(Dataset entries)
=== Section Start ===
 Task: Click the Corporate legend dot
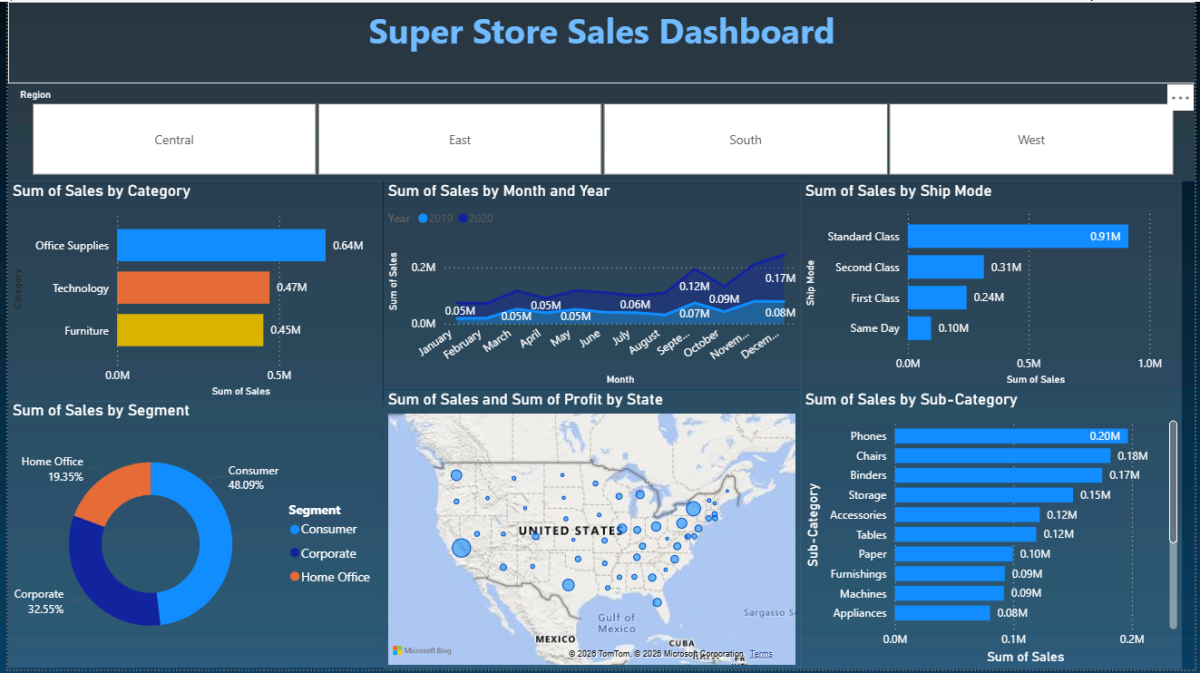click(294, 553)
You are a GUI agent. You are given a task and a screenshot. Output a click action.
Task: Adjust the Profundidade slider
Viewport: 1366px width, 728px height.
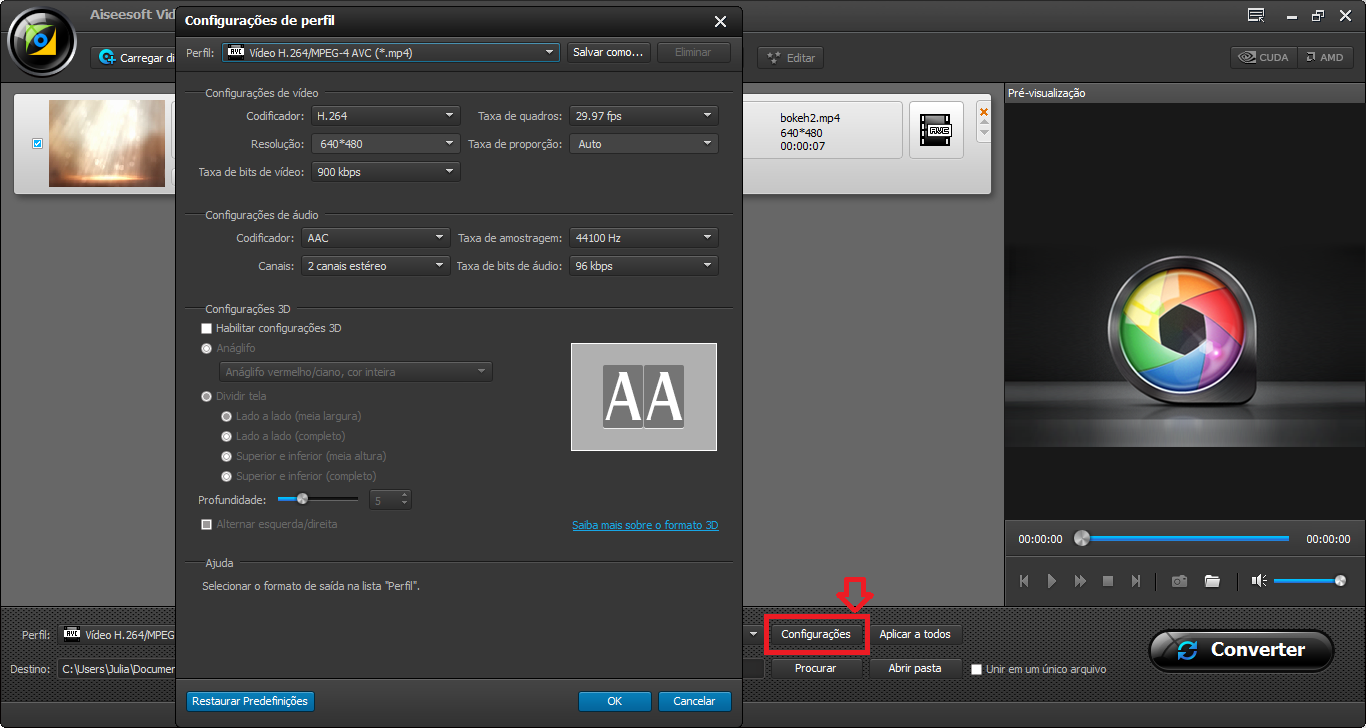pos(304,498)
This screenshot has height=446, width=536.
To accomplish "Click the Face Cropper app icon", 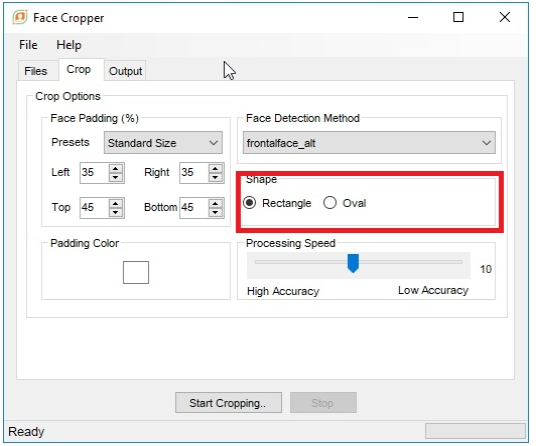I will coord(20,17).
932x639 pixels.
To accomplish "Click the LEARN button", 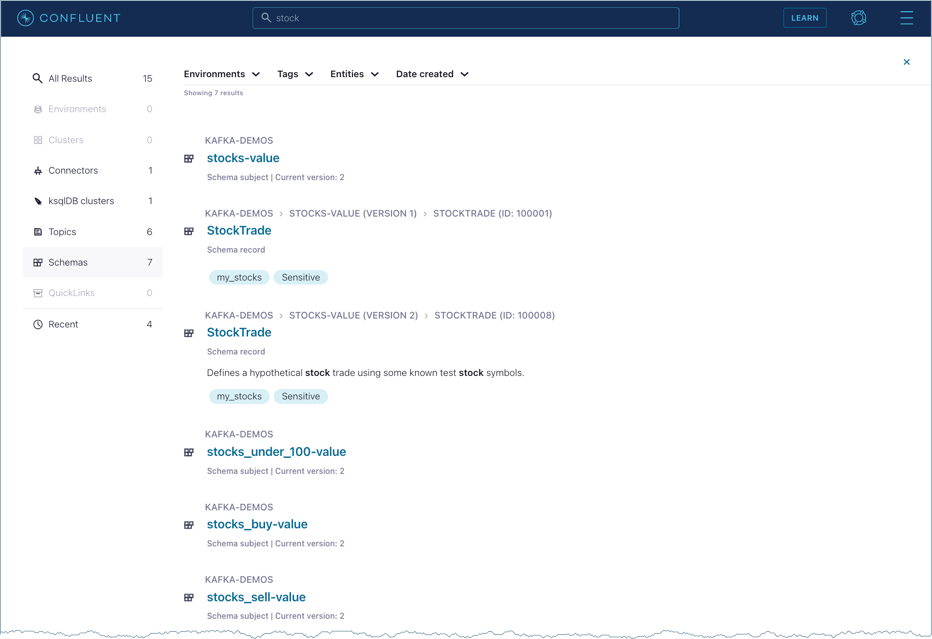I will coord(805,18).
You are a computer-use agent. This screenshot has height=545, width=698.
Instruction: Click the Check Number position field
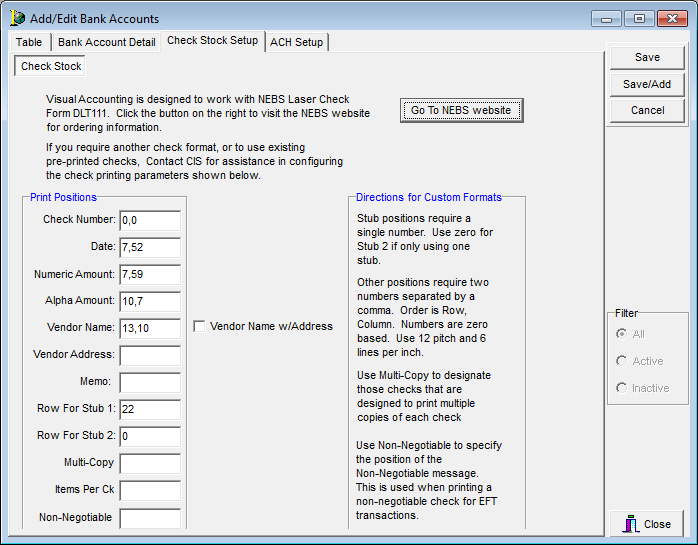tap(150, 220)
=== Section End ===
What the task asks: How many lines in the records above contain the string "screenshot"? State the number and nothing more.

Response: 3